# Work instructions:
Search the data below for "chevron"; list each line that holds it.

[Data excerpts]
══════════
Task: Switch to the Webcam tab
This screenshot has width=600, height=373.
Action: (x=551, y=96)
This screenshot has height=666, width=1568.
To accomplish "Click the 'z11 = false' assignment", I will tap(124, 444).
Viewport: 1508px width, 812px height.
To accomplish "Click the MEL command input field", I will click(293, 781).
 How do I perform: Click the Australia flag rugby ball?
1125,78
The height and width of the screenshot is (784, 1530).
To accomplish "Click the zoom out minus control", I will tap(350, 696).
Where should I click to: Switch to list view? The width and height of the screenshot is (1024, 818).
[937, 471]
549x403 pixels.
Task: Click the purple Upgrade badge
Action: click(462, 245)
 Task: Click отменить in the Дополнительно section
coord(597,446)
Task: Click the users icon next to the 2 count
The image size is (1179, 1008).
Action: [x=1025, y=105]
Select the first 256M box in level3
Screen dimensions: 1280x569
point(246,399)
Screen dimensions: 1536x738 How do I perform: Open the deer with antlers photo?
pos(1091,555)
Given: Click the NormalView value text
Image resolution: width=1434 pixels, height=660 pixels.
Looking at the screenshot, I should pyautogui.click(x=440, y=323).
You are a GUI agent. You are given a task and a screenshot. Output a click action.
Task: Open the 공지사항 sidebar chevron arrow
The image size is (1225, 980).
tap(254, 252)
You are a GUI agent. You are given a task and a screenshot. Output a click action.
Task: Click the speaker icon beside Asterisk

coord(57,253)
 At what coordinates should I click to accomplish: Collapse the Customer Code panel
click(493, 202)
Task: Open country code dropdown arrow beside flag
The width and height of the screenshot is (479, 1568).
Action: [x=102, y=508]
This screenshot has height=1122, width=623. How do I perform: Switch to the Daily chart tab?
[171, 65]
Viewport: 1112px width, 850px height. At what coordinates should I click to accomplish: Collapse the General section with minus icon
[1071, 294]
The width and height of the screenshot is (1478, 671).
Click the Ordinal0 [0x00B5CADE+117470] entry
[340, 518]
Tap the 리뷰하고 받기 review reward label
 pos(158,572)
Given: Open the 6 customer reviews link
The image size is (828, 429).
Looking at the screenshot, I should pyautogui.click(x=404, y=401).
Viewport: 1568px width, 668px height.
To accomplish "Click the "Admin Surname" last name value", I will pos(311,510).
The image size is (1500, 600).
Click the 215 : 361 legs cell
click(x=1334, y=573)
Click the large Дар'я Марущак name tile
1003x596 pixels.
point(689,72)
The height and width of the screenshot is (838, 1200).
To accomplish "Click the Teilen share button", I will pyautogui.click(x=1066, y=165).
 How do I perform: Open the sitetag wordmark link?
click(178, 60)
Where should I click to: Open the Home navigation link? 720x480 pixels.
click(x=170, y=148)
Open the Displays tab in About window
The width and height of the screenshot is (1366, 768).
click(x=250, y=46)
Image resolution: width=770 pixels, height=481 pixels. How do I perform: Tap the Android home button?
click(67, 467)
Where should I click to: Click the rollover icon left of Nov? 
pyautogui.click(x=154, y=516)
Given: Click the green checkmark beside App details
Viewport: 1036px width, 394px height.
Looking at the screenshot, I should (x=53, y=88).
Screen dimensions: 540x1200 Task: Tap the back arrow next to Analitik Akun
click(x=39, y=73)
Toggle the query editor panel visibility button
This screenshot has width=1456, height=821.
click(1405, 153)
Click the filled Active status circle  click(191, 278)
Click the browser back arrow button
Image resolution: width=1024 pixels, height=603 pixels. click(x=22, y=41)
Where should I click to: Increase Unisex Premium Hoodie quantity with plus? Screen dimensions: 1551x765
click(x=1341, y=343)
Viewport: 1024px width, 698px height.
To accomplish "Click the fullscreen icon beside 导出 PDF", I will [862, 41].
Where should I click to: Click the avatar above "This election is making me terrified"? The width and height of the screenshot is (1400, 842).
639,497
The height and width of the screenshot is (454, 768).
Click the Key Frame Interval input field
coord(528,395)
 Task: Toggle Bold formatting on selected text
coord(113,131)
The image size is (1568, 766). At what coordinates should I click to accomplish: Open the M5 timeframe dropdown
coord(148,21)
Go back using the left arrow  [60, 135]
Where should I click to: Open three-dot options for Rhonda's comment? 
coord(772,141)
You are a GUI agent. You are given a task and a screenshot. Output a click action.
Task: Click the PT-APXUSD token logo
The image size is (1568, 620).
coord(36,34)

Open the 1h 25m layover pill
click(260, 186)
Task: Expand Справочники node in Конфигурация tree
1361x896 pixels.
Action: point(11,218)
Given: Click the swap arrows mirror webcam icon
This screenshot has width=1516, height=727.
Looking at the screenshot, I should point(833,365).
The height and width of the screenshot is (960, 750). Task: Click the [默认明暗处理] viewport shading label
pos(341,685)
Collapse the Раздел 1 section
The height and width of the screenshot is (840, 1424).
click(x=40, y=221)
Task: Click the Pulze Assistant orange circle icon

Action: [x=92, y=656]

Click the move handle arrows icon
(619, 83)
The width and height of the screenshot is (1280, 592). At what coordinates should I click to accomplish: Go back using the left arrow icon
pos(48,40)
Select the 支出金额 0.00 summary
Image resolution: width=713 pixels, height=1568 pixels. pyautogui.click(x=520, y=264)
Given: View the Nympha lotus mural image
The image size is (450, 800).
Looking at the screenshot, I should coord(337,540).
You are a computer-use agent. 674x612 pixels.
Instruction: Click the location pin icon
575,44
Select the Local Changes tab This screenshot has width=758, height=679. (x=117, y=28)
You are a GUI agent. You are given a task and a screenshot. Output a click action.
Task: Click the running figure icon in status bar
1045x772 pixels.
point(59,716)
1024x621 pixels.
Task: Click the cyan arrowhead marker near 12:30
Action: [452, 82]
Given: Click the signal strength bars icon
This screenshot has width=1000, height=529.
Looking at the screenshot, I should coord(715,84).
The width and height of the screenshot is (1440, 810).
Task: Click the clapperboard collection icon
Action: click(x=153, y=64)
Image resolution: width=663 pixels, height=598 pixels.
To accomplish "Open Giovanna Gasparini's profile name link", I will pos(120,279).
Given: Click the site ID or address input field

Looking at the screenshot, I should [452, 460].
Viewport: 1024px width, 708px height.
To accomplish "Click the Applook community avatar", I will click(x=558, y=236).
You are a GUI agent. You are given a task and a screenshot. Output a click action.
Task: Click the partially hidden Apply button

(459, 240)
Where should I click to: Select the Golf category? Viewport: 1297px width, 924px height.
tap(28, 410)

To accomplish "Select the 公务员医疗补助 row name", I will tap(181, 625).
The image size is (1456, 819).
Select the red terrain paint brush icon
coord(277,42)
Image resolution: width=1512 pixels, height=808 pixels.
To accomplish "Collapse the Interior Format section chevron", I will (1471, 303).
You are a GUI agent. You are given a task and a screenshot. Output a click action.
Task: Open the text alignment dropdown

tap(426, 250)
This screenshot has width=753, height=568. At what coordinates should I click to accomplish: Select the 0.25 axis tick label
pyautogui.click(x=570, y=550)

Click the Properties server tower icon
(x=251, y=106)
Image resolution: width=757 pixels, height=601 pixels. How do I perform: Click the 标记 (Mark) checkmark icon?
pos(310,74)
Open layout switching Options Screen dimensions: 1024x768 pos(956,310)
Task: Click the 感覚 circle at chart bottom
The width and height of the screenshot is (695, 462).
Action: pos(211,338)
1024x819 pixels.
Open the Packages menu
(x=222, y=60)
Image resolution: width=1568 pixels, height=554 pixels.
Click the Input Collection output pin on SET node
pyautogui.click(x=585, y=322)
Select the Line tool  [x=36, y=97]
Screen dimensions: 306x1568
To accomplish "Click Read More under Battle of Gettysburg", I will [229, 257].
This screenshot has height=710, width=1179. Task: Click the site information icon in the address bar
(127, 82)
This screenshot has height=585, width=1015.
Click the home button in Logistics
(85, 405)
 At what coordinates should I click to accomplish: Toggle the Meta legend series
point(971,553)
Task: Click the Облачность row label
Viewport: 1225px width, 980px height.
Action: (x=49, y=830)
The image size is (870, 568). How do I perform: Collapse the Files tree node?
══════════
# Response:
Task: Open the 공지사항 sidebar chevron arrow
To accomplish "Collapse the Interior Format section chevron", I will (1471, 303).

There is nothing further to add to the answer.